Great Plains Studies, Center for
Date of this Version
2009
Abstract
Rebuilding Native Nations is a powerful restatement and reconsideration of American Indian self-determination, a federal policy approaching five decades in age. Its essays draw upon more than a decade of tribal success stories collected and celebrated by the Harvard Project. Individual chapters focus on particular subject areas such as tribal economic development, intergovernmental relations, and tribal constitutional and tribal court development. The authors draw out commonalities about successful nation building in tribal communities, theorizing an underlying basis, and leading readers to understand how to replicate that success.
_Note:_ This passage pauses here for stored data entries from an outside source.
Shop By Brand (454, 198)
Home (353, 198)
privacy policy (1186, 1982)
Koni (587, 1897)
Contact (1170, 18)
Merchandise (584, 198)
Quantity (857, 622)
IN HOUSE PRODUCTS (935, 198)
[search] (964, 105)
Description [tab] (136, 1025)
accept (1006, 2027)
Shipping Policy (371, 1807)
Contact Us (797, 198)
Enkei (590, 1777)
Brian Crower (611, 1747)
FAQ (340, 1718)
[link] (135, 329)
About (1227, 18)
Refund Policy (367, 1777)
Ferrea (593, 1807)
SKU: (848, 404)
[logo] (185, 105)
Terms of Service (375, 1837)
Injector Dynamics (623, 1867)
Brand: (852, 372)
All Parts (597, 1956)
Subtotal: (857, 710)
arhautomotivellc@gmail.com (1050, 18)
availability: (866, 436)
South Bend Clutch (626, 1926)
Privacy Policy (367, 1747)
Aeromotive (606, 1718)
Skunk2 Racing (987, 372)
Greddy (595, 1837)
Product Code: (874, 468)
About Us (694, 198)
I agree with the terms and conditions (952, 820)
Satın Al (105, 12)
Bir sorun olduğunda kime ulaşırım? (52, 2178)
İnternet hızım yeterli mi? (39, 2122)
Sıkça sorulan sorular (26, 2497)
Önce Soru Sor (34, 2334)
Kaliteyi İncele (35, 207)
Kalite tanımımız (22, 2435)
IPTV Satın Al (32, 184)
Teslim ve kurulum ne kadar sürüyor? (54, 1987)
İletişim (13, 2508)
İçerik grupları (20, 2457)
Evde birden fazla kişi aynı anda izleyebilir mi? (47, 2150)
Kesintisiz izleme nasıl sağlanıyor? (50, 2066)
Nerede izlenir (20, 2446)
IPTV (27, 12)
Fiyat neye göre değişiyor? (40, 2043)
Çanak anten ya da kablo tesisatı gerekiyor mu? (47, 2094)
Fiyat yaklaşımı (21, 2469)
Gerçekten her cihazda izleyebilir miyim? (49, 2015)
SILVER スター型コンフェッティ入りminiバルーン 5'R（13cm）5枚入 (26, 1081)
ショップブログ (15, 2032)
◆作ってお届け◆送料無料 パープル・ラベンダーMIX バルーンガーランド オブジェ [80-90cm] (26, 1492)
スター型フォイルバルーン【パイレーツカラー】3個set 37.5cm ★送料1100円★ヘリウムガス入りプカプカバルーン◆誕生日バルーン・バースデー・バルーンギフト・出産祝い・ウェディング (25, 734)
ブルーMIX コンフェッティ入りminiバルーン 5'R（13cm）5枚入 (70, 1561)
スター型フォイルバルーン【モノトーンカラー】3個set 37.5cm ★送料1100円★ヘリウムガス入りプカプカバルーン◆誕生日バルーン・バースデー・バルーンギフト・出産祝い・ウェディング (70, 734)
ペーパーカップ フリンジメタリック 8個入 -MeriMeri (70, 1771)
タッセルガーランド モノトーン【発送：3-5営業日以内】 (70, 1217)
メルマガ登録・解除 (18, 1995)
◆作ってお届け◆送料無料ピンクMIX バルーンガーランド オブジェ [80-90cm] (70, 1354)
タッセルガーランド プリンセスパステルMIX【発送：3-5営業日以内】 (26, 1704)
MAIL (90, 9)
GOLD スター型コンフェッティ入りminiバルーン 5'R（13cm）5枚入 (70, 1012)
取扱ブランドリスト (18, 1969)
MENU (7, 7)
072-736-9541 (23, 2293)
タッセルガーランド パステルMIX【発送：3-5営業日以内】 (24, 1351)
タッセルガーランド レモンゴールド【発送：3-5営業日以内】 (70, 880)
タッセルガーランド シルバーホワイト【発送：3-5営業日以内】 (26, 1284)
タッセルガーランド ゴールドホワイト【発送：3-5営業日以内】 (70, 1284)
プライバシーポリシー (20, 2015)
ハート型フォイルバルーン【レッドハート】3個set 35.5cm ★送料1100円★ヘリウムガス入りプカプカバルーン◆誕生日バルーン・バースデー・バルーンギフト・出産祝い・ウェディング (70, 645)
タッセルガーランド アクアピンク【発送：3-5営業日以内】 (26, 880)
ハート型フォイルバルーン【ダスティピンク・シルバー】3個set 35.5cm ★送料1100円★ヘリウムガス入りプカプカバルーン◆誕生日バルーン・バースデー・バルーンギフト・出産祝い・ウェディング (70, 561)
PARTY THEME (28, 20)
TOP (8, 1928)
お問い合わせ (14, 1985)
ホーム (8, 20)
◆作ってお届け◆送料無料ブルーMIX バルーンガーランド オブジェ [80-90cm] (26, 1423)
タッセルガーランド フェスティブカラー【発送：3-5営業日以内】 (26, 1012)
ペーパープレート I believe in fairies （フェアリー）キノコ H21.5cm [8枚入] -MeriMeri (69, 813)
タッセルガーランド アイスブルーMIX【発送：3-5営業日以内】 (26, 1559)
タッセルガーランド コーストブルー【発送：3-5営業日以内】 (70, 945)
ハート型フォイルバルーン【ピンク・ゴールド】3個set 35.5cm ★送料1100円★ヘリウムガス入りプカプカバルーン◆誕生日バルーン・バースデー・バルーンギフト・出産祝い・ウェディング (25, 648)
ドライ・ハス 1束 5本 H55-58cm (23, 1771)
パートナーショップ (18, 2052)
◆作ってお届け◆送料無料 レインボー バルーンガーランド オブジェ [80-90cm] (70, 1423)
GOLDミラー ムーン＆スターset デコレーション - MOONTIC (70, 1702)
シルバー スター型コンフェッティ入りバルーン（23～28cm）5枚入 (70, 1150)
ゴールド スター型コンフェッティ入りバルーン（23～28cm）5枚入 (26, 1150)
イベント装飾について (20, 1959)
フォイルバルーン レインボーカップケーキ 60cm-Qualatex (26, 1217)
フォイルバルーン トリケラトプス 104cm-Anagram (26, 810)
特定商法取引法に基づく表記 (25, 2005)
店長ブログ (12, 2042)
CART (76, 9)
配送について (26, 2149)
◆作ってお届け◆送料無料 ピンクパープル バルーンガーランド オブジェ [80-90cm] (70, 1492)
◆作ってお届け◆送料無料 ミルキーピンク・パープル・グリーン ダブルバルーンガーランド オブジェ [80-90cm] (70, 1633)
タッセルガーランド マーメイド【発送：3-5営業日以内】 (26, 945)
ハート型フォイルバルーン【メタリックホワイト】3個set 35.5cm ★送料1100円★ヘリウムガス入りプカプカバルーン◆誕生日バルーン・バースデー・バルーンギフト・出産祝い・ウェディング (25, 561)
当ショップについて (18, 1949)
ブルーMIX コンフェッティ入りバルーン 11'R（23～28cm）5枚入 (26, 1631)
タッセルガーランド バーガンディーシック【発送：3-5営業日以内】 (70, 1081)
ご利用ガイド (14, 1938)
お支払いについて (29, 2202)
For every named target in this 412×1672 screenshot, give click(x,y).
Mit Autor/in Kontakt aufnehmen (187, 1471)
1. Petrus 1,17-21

The chapter on tribal courts by Judge Joseph Thomas Flies-Away, Judge Carrie Garrow, and Miriam Jorgenson, coupled with a chapter by Joseph Kalt on tribal constitutions, demonstrates how a separate and functioning judiciary can assist with building tribal economies by protecting through the rule of law on-reservation investment by outsiders. Sarah Hicks’s chapter on intergovernmental relations shows how tribes can smooth over jurisdictional conflicts, helping better to regulate everything from the environment to taxation to law and order in Indian Country. The chapter on the underrealized potential of tribal citizen entrepreneurship will be especially important to Great Plains tribes without a significant gaming market.